++++ Supplied information

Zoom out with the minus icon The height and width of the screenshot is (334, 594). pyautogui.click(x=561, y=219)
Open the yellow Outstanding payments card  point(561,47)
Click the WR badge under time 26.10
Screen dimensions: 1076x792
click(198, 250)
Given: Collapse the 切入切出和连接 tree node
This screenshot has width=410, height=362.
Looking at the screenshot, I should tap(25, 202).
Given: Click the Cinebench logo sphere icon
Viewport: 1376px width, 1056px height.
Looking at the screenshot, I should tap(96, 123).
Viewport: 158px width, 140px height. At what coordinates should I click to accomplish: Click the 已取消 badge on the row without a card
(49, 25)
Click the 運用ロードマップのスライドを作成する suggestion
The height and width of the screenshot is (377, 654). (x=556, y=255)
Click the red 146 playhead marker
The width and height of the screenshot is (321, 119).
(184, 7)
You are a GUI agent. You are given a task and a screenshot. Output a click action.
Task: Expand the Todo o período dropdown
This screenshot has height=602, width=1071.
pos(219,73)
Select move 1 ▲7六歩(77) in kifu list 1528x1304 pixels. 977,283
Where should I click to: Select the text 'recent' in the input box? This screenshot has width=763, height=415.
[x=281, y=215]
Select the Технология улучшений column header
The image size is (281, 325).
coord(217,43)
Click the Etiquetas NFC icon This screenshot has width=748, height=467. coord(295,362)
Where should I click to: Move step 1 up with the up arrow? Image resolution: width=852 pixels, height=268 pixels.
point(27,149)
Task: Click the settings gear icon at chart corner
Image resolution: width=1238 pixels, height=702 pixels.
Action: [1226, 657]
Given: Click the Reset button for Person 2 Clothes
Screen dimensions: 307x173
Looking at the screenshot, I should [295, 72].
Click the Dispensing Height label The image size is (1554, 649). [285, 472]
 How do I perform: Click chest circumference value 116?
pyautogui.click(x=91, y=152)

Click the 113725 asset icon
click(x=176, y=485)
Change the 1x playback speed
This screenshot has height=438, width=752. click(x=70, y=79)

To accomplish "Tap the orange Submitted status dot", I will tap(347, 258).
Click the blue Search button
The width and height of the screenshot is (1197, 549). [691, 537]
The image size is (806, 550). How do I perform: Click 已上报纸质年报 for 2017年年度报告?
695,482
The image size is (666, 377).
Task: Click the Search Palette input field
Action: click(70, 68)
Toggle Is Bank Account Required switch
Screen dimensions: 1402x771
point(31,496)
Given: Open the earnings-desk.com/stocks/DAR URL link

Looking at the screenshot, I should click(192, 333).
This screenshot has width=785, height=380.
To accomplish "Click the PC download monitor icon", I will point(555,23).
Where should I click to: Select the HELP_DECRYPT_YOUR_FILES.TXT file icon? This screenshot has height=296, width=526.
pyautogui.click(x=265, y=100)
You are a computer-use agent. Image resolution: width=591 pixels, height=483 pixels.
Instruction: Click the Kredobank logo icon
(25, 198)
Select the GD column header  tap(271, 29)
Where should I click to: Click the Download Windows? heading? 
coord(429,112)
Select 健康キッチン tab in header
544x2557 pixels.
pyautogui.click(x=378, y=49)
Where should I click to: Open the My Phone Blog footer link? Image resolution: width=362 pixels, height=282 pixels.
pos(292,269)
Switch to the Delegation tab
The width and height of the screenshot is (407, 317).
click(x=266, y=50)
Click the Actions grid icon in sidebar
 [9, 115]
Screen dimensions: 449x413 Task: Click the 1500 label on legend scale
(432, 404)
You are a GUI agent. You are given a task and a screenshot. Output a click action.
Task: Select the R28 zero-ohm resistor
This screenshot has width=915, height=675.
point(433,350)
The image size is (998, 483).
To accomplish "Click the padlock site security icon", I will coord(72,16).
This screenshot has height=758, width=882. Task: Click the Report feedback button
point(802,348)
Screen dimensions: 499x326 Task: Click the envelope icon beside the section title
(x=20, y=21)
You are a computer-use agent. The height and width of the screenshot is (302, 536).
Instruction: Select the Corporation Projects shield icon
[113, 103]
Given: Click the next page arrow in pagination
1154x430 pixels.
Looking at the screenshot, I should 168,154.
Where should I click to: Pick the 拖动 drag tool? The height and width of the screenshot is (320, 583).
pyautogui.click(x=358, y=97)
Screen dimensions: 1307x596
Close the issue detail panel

++++++++

Brief – Please copy every line of the material that contains the word "agent".

Answer box –
You are a GUI agent. You are given a task and a screenshot. Output a click action.
You are a computer-use agent. Image resolution: width=591 pixels, height=483 pixels.
You are a GUI agent. You are given a task and a screenshot. Output a click action.
You are a computer-use agent. The height and width of the screenshot is (302, 536).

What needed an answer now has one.